Progetto Masegra: Conoscenza

La corte coperta, ingresso dell’ex caserma Guicciardi, è uno spazio edificato intorno alla fine dell’ottocento; precedentemente esso era solo delimitato da mura e dal portone in bugnato. In tempi recenti lo stato di abbandono degli spazi della corte stessa impedivano un accesso sicuro ed agevole alle parti principali del castello ed in particolare alla cosiddetta "Camera picta". Quest’ultima appartiene alla cinquecentesca torre Sud del castello ed è sottostante ad una pregevole colombaia caratterizzata anche internamente da singolari plastiche fessure (per i colombi), da un bel soffitto ligneo a capriate e, soprattutto, da sorprendenti affreschi raffiguranti liriche colombe.
Gli spazi di accesso alla “Camera picta”, ora chiusi, erano nel 1500 degli spazi aperti, finemente affrescati, il recupero ed il restauro, ne hanno permesso la fruizione e contemporaneamente riportato in luce la complessa stratigrafia delle superfici.

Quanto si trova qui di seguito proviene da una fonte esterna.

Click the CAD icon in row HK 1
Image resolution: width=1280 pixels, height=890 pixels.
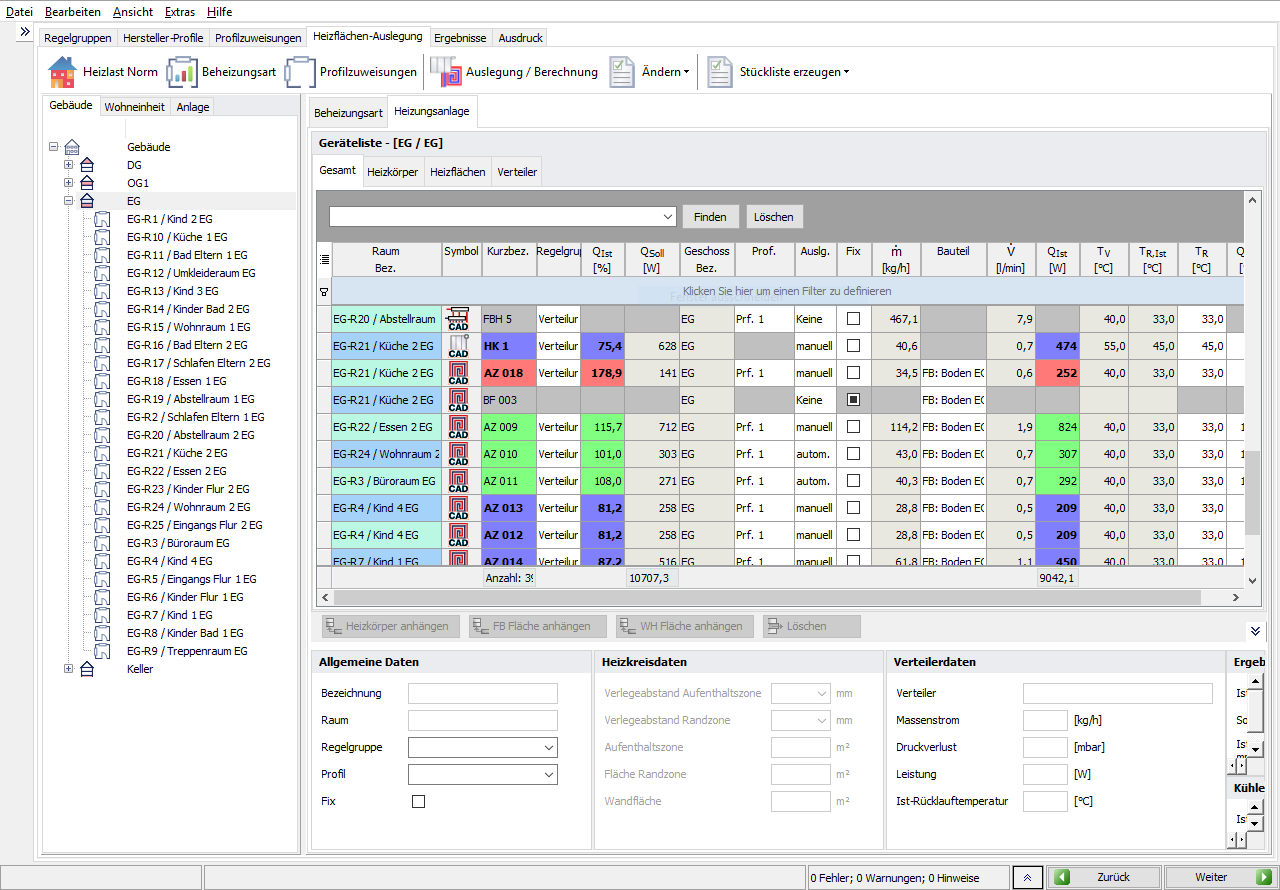(x=460, y=347)
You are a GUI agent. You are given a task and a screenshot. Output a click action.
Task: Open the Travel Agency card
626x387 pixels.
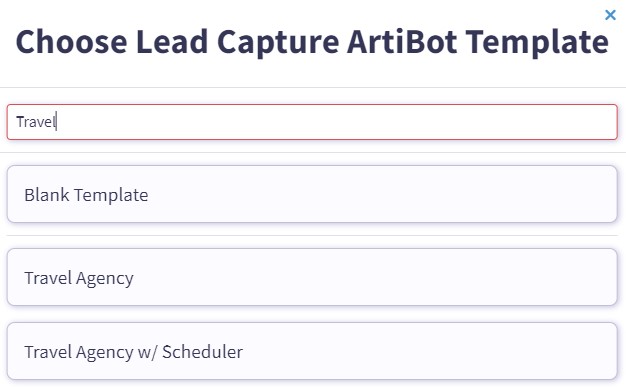[312, 277]
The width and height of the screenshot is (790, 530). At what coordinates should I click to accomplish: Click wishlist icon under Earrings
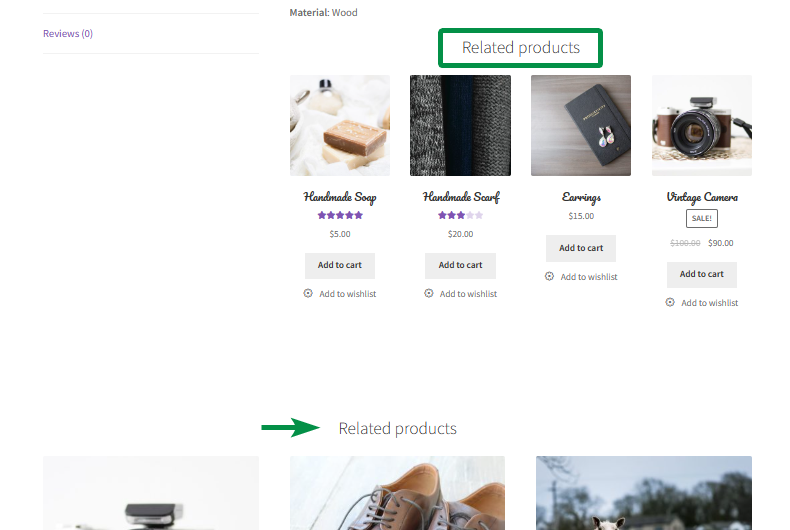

Il recupero di questi anditi di acceso e di disimpegno risultava fondamentale per premettere l’accesso alla “Camera picta” e alla corte interna, realizzare un accesso coperto al salone d’onore, rendere usufruibile gli spazi verso la loggetta.
Propedeuticamente all’intervento sono stati documentati lo stato dell’edificio, sono stati realizzati i saggi archeologici nella corte coperta e sono state effettuate indagini stratigrafiche sugli intonaci oltre che nel pavimento della corte coperta. E’ stato inoltre effettuato il rilievo materico e del degrado dello spazio affrescato di accesso alla “Camera picta”.